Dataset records

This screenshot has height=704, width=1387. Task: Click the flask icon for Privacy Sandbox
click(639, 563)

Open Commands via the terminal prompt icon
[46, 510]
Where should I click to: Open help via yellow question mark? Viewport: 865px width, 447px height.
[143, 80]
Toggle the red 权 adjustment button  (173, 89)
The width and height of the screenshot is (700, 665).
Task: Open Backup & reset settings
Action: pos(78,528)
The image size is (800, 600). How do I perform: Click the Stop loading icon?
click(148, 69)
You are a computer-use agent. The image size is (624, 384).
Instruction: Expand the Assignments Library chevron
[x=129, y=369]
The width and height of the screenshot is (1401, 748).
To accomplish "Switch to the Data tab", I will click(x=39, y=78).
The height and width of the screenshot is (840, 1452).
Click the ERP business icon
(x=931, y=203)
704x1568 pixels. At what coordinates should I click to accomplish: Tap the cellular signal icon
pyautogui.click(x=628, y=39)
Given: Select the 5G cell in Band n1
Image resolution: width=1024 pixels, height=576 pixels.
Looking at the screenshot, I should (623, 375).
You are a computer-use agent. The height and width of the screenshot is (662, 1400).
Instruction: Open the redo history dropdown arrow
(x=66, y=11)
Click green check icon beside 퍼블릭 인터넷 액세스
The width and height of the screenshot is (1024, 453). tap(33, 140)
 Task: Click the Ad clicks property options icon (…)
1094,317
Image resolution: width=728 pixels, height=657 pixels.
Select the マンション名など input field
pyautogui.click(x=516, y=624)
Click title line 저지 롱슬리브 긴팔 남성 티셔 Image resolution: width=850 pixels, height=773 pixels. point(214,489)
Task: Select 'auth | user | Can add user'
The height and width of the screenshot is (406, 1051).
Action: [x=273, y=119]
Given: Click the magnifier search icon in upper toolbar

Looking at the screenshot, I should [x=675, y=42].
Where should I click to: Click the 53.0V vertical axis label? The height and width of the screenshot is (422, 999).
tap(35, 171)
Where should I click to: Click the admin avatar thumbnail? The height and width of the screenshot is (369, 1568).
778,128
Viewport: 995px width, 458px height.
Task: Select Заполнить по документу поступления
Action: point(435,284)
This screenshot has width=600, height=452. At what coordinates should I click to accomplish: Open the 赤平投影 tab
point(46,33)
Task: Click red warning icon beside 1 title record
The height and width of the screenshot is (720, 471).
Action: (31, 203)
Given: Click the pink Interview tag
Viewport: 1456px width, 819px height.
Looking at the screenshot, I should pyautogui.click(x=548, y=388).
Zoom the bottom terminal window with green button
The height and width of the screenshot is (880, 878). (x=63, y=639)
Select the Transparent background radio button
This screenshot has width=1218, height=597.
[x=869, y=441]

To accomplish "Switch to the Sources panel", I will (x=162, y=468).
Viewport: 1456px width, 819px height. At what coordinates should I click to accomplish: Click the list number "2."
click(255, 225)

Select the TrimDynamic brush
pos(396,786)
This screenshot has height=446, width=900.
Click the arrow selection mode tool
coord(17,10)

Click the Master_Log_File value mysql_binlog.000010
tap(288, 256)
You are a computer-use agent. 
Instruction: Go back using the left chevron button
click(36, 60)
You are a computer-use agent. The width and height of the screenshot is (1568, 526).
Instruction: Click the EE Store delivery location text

**Required action:** Please return the lines above that run from the line containing "Task: Click red" to the line containing "This screenshot has height=446, width=900.", inclusive, exactly and with no other lines.

**Response area:**
Task: Click red warning icon beside 1 title record
The height and width of the screenshot is (720, 471).
Action: (31, 203)
Given: Click the pink Interview tag
Viewport: 1456px width, 819px height.
Looking at the screenshot, I should pyautogui.click(x=548, y=388).
Zoom the bottom terminal window with green button
The height and width of the screenshot is (880, 878). (x=63, y=639)
Select the Transparent background radio button
This screenshot has width=1218, height=597.
[x=869, y=441]

To accomplish "Switch to the Sources panel", I will (x=162, y=468).
Viewport: 1456px width, 819px height. At what coordinates should I click to accomplish: Click the list number "2."
click(255, 225)

Select the TrimDynamic brush
pos(396,786)
This screenshot has height=446, width=900.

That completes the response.